2009 Suzuki SX4: Brake Warning Light Mystery Solved
January 12, 2010
Just before the holidays our 2009 Suzuki SX4 started to intermittently display brake system warning light. This indicator happens to be red and federal safety regulations reserve this color for Serious Business such a brake system problems or air bag faults, so this is not a "live with it" situation.
The light routinely comes on when the parking brake is engaged as a reminder to release the brake before driving off. I check to see if the switch near the parking brake handle was faulty, but that was a dead end.
Next stop: under the hood for a look at the master cylinder...
The master cylinder has a electronic sensor that monitors brake fluid level. If the fluid level gets too low it will turn on the same dashboard warning light used by the parking brake. If the brake is released and the switch seems predictable, look here.
Two visual references are molded into every master cylinder reservoir. Here the Max level (black) is high and dry and the Min level (yellow, just visible below the joint line) looks marginal. My driveway is far from level and on flat ground the fluid level corresponds to Min line. We have found the reason for the warning lamp.
But I need to look around before I add any brake fluid. There are no obvious leaks, so where could the fluid have gone? Into the brake calipers, of course. As brake pads wear down over time, the pistons protrude further and further out and the caliper bores draw and hold a gradually increasing amount of brake fluid. There is no leak, the brake pads are simply wearing down and the fluid level indicator is serving as an ersatz pad wear indicator.
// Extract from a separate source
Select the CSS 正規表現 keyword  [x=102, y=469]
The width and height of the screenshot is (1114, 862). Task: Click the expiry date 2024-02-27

A quick check of the pads confirms this. The rear pads look quite thick, but the front ones are looking thin. Not thin enough to change, mind you (this is where the ersatz part comes in), but thin enough to make a mental note that a change is due soon. I give them no more than a month.
Instead I added a little brake fluid from my personal stash to shut off the light and keep the level above Min.
It's clearly above the Min line now and the sensor should be immersed. But it's nowhere near Max. When didn't I fill it all the way? Well, when the pads are eventually changed the pistons will have to be pressed back into the calipers to make room for the new, thicker pads.
The fluid that's displaced during that process has got to go somewhere, and that somewhere is back up into this reservoir. If I fill it to Max now, the master cylinder will overflow and spill out the top when the pads are installed later if I forget to take a turkey baster and suck some out during the process and dispose of it someplace.
Success! The light is back out, illuminating only when the parking brake is set. Now for the bad news: Our 2009 Suzuki SX4 will be lucky if it sees 23,000 miles before it needs a set of front brake pads. That seems a bit short for a car that isn't particularly speedy and spends little time in the mountains.